(WHAT THE EXERCISE ASKS)
Copy out every entry below word for word, line by line, with nothing added or changed.

[Start INPUT MATERIAL]

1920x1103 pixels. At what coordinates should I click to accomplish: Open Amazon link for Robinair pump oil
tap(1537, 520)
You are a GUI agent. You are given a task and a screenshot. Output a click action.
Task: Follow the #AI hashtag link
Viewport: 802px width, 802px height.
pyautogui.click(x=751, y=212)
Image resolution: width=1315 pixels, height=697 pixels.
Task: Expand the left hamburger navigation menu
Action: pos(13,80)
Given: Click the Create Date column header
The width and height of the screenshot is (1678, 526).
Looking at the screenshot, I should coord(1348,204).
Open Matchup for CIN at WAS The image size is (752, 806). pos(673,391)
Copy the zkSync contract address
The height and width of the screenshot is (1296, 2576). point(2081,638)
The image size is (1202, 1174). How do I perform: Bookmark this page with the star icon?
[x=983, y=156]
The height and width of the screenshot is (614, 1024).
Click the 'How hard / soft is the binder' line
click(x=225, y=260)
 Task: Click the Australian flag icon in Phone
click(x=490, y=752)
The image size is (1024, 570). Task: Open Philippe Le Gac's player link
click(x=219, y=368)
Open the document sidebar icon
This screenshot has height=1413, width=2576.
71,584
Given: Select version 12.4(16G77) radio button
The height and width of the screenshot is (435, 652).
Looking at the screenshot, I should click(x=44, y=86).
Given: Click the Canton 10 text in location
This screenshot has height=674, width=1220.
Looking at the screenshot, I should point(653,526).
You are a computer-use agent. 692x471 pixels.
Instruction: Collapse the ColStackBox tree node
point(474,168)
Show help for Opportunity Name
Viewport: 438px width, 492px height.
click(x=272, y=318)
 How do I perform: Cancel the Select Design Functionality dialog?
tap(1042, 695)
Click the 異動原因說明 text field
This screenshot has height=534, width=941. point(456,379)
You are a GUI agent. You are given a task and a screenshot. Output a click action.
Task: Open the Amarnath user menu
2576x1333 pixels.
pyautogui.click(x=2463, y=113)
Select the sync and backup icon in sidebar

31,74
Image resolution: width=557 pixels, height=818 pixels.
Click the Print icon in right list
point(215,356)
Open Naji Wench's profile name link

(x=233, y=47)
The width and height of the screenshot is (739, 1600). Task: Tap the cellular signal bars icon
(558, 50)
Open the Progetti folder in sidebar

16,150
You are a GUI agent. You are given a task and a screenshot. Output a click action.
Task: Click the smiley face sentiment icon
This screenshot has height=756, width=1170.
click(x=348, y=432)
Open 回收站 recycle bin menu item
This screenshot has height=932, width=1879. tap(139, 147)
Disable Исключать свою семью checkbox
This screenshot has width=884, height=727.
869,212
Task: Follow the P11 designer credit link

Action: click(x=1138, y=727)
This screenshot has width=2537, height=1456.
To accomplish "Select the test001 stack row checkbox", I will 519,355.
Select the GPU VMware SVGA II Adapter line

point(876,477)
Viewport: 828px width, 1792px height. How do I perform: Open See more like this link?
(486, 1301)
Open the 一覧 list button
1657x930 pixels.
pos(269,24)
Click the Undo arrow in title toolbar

[End INPUT MATERIAL]

(RESULT OF THE TASK)
1920x1103 pixels. At what coordinates should I click to accomplish: Open Amazon link for Robinair pump oil
tap(1537, 520)
You are a GUI agent. You are given a task and a screenshot. Output a click action.
Task: Follow the #AI hashtag link
Viewport: 802px width, 802px height.
pyautogui.click(x=751, y=212)
Image resolution: width=1315 pixels, height=697 pixels.
Task: Expand the left hamburger navigation menu
Action: pos(13,80)
Given: Click the Create Date column header
The width and height of the screenshot is (1678, 526).
Looking at the screenshot, I should coord(1348,204).
Open Matchup for CIN at WAS The image size is (752, 806). pos(673,391)
Copy the zkSync contract address
The height and width of the screenshot is (1296, 2576). point(2081,638)
The image size is (1202, 1174). How do I perform: Bookmark this page with the star icon?
[x=983, y=156]
The height and width of the screenshot is (614, 1024).
Click the 'How hard / soft is the binder' line
click(x=225, y=260)
 Task: Click the Australian flag icon in Phone
click(x=490, y=752)
The image size is (1024, 570). Task: Open Philippe Le Gac's player link
click(x=219, y=368)
Open the document sidebar icon
This screenshot has height=1413, width=2576.
71,584
Given: Select version 12.4(16G77) radio button
The height and width of the screenshot is (435, 652).
Looking at the screenshot, I should click(x=44, y=86).
Given: Click the Canton 10 text in location
This screenshot has height=674, width=1220.
Looking at the screenshot, I should point(653,526).
You are a computer-use agent. 692x471 pixels.
Instruction: Collapse the ColStackBox tree node
point(474,168)
Show help for Opportunity Name
Viewport: 438px width, 492px height.
click(x=272, y=318)
 How do I perform: Cancel the Select Design Functionality dialog?
tap(1042, 695)
Click the 異動原因說明 text field
This screenshot has height=534, width=941. point(456,379)
You are a GUI agent. You are given a task and a screenshot. Output a click action.
Task: Open the Amarnath user menu
2576x1333 pixels.
pyautogui.click(x=2463, y=113)
Select the sync and backup icon in sidebar

31,74
Image resolution: width=557 pixels, height=818 pixels.
Click the Print icon in right list
point(215,356)
Open Naji Wench's profile name link

(x=233, y=47)
The width and height of the screenshot is (739, 1600). Task: Tap the cellular signal bars icon
(558, 50)
Open the Progetti folder in sidebar

16,150
You are a GUI agent. You are given a task and a screenshot. Output a click action.
Task: Click the smiley face sentiment icon
This screenshot has height=756, width=1170.
click(x=348, y=432)
Open 回收站 recycle bin menu item
This screenshot has height=932, width=1879. tap(139, 147)
Disable Исключать свою семью checkbox
This screenshot has width=884, height=727.
869,212
Task: Follow the P11 designer credit link

Action: click(x=1138, y=727)
This screenshot has width=2537, height=1456.
To accomplish "Select the test001 stack row checkbox", I will 519,355.
Select the GPU VMware SVGA II Adapter line

point(876,477)
Viewport: 828px width, 1792px height. How do I perform: Open See more like this link?
(486, 1301)
Open the 一覧 list button
1657x930 pixels.
pos(269,24)
Click the Undo arrow in title toolbar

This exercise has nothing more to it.